Turning to the second justification for disparate sentencing, lesser rehabilitative potential, we first note that Dimmick’s and Kinney’s respective criminal records are substantially similar. They each committed one prior property-related offense: Kinney, when 16, served 3M years for burglary, and Dimmick, when 17, served one year of conditional discharge for possession of stolen property. Clearly, Dimmick’s criminal record does not infer a lesser rehabilitative potential and, therefore, does not support the disparate sentence.

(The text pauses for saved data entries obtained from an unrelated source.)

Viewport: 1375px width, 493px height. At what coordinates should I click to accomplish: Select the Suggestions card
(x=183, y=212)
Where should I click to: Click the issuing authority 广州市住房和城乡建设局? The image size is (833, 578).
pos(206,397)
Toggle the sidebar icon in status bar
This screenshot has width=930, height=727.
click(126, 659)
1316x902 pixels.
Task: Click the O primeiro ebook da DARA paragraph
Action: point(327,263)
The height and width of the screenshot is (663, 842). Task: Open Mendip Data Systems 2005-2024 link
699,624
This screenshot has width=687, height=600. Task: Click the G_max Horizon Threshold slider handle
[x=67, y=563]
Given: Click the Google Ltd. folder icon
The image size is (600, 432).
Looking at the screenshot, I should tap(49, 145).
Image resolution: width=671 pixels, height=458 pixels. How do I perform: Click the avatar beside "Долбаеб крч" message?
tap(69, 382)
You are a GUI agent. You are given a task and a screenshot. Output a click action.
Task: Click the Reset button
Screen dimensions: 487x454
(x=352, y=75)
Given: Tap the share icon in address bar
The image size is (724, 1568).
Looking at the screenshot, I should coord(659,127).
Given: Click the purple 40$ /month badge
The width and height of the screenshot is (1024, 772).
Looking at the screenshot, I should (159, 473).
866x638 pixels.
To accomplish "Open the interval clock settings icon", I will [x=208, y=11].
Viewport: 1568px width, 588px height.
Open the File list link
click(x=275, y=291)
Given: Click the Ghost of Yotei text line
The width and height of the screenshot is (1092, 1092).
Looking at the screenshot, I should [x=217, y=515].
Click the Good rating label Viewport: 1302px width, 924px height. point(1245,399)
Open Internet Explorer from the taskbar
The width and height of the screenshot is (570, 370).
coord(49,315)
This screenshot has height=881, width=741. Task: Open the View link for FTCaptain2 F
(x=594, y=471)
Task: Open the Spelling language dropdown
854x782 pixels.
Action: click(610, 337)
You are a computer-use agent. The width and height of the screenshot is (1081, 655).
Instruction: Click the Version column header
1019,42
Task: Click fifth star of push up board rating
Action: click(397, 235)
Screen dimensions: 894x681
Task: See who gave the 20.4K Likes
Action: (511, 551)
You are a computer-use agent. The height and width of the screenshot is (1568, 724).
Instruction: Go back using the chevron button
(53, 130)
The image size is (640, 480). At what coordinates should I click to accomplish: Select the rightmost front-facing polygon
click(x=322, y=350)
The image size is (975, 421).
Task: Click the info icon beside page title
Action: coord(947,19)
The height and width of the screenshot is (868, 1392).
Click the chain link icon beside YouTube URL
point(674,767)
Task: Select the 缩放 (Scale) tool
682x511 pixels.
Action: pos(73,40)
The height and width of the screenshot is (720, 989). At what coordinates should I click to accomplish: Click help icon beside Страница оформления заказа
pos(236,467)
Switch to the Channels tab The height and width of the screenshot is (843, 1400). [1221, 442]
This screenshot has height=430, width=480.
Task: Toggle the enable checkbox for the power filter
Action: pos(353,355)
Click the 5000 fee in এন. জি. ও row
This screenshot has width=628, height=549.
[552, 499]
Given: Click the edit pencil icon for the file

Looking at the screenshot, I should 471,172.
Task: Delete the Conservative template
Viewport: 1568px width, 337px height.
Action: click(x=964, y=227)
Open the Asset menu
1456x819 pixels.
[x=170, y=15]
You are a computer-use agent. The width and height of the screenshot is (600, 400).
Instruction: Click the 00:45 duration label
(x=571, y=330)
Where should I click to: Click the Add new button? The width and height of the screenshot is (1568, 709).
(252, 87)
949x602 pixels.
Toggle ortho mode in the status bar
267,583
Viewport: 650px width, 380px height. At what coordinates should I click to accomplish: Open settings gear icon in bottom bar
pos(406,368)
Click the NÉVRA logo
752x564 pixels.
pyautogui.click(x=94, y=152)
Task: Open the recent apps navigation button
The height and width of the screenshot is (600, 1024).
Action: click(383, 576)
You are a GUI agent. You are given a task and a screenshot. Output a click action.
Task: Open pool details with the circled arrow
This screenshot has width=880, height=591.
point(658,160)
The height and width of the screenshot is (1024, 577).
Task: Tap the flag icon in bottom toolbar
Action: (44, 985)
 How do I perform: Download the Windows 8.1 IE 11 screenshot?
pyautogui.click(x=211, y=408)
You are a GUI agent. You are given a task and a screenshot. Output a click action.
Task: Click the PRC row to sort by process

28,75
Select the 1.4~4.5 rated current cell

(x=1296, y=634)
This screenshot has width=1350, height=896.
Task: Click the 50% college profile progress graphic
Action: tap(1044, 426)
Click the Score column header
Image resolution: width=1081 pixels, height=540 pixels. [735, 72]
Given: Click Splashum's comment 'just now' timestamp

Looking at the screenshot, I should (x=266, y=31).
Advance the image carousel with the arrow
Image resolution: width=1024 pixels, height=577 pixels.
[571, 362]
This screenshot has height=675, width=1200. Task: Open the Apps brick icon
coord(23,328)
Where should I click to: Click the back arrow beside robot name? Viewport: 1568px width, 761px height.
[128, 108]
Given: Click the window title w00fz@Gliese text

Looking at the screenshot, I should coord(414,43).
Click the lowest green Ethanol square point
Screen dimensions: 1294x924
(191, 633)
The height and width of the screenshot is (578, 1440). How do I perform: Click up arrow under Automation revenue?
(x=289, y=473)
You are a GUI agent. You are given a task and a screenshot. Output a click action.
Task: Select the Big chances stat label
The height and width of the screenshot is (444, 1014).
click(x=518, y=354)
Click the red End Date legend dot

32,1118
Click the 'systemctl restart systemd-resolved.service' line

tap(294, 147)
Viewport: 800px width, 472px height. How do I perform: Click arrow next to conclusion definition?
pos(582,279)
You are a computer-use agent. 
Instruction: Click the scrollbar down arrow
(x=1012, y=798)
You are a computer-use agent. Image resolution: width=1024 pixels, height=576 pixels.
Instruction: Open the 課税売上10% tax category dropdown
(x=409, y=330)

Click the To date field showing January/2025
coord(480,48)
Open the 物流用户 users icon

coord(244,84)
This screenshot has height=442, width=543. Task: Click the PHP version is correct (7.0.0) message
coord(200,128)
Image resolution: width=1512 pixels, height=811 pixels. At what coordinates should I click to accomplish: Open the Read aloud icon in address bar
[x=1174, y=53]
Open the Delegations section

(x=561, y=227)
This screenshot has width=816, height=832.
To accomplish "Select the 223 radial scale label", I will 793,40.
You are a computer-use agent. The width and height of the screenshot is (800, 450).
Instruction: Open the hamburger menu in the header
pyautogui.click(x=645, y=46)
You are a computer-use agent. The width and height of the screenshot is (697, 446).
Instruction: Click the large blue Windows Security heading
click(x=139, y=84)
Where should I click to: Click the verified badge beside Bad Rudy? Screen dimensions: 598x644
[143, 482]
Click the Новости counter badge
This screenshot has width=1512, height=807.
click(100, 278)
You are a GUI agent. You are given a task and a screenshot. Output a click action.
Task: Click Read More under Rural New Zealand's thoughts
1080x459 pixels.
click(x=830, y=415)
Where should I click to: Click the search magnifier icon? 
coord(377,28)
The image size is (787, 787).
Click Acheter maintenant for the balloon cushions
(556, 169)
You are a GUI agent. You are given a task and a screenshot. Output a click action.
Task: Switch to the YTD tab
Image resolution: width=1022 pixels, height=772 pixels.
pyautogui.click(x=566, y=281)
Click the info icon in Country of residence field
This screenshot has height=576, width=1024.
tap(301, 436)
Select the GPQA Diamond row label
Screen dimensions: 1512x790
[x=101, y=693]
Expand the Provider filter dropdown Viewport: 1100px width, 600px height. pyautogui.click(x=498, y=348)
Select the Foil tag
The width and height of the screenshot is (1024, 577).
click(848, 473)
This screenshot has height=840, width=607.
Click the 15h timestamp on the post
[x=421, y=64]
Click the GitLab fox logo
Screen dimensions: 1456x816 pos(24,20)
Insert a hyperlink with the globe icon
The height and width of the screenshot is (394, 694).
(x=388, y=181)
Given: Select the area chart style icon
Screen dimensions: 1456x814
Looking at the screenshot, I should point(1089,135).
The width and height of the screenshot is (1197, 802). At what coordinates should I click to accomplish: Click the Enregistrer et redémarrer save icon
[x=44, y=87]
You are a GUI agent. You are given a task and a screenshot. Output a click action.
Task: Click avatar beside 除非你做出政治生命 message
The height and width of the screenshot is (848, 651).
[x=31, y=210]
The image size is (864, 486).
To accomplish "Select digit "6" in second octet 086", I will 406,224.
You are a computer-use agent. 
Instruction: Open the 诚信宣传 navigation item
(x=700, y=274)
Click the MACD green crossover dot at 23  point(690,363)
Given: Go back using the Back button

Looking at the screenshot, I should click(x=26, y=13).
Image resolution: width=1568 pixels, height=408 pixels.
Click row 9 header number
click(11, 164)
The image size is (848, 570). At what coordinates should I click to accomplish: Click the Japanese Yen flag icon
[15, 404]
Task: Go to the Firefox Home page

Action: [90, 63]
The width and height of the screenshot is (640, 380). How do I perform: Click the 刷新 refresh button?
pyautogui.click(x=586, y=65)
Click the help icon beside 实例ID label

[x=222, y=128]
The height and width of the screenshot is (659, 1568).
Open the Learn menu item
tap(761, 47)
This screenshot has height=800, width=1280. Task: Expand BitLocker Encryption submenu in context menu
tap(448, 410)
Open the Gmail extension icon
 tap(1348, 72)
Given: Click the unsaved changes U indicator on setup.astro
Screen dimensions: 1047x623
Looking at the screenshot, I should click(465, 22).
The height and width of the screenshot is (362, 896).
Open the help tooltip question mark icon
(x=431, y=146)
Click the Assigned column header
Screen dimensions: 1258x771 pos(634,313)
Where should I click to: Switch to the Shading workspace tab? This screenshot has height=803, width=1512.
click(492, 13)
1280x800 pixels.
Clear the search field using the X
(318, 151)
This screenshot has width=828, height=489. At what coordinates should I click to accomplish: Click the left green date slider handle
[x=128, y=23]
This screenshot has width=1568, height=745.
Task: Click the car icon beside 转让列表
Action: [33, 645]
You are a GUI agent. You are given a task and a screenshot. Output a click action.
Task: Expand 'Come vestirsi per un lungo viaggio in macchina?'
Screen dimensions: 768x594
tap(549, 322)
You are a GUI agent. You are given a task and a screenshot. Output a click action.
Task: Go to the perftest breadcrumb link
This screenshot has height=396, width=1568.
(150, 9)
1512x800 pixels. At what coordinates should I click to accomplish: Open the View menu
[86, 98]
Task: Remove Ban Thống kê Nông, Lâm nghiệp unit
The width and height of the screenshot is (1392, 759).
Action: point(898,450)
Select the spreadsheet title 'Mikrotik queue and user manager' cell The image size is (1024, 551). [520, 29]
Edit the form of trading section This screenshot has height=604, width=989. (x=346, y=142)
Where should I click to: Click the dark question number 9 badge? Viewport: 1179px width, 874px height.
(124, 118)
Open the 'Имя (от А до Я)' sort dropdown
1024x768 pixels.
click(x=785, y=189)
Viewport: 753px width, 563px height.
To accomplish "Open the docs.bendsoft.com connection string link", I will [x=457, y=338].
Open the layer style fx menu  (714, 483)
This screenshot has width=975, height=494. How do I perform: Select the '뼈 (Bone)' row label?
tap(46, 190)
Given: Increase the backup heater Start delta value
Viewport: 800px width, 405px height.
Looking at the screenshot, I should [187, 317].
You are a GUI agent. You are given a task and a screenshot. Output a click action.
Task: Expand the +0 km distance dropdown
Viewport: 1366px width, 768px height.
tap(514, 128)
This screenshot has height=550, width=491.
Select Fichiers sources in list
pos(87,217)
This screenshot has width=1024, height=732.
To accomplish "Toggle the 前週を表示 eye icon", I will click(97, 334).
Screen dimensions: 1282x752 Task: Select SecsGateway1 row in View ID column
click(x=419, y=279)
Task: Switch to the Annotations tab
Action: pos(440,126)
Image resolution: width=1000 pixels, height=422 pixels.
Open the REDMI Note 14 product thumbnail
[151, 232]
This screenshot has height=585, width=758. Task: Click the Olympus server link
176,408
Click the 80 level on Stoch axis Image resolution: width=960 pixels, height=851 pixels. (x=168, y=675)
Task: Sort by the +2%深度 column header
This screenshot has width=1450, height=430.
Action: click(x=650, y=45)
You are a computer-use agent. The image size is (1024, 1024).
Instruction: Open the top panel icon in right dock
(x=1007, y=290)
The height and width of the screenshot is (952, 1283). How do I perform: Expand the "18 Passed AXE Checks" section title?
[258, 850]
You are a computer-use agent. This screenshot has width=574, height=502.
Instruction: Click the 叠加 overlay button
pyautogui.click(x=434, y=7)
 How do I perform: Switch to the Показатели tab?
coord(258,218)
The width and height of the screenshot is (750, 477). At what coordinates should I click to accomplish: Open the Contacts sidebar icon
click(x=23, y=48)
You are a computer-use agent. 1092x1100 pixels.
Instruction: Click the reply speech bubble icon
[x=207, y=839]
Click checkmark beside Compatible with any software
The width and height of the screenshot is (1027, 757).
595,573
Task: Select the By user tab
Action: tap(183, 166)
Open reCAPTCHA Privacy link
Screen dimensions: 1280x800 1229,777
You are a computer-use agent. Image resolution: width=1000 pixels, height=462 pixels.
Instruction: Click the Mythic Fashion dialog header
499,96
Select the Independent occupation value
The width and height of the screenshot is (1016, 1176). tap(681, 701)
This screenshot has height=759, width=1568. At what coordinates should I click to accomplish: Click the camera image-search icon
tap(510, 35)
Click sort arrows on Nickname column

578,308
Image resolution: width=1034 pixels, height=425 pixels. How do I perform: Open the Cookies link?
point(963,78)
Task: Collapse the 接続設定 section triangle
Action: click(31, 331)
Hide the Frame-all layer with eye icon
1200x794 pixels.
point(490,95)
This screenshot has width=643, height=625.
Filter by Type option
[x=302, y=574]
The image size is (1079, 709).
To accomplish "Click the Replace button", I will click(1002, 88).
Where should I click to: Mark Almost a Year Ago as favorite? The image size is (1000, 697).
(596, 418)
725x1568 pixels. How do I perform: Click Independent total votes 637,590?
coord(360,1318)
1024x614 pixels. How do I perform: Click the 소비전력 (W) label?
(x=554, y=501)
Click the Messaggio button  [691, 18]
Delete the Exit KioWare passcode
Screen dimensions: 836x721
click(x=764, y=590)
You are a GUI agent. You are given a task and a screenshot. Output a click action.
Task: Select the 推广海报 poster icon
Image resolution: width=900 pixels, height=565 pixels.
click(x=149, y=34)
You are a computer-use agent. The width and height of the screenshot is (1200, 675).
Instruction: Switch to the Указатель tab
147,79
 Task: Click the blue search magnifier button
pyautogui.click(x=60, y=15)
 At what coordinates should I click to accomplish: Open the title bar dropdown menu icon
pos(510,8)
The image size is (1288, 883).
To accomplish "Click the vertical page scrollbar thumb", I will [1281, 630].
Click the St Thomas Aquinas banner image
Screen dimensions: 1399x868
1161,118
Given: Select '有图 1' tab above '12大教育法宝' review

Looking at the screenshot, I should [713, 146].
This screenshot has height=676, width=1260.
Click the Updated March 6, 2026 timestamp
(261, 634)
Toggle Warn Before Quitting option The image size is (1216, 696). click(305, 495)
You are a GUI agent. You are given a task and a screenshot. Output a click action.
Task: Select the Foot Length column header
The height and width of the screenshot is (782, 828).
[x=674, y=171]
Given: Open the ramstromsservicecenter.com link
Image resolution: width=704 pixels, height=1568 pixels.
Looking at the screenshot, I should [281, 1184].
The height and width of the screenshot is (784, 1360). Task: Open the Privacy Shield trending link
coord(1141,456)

This court declared in People v. Walker (1976), 44 Ill. App. 3d 494, 358 N.E.2d 672, that the defendant’s maturity relative to his co-defendant’s may demonstrate a lack of rehabilitative potential and serve as a justification for a disparate sentence. This rationale is in keeping with the theory that more mature criminals require more significant punishment in order to rehabilitate them, whereas juvenile offenders and those younger offenders subject to the criminal law can be treated more leniently. In Walker, for example, the defendant was 21 while his co-defendants were 16. This age differential was held to support the disparate sentence. On the other hand, in People v. Sherman (1977), 52 Ill. App. 3d 857, 368 N.E.2d 205, we struck down sentencing disparity where the defendant was 21 and his co-defendant who received a lesser sentence was 20. Obviously, no hard and fast rules can be discerned to infer a lack of *140relative rehabilitative potential where an older, presumably more mature, defendant is involved. The determination must be made on a case-by-case basis. In the case at bar, we find that Dimmick’s age and employment record indicate that he was more mature than Kinney and, therefore, the slightly disparate probationary sentence is justified.

Even assuming, arguendo, that Dimmick and Kinney are similarly situated defendants, as Dimmick claims, we hold that the disparate sentence does not punish his election to proceed to trial and thus the sentencing differential is permissible. In People v. Moriarity (1962), 25 Ill. 2d 565, 567, 185 N.E.2d 688, 689, our supreme court declared that “[a] defendant in a criminal case should not be punished by a heavy sentence merely because he exercises his constitutional right to be tried before an impartial judge or jury. United States v. Wiley (7th Cir. 1960), 278 F.2d 500, 504.” This issue arises in two instances: where a single defendant rejects an offered sentence during plea negotiations and then receives a harsher sentence at trial (People v. Sivels (1975), 60 Ill. 2d 102, 324 N.E.2d 422) and where a similar defendant receives a greater sentence after trial than did his co-defendant who pleaded guilty (People v. Martin (1970), 47 Ill. 2d 331, 265 N.E.2d 685). The same rule has been applied in both situations. In Martin, the supreme court stated that “a mere disparity between a sentence imposed on a defendant who stands trial and another one who pleads guilty does not itself necessitate action by the reviewing court. (United States v. Melendez (7th Cir. 1966), 355 F.2d 914.) It is the reason for the disparity that is controlling.” People v. Martin (1970), 47 Ill. 2d 331, 339, 265 N.E.2d 685, 689-90.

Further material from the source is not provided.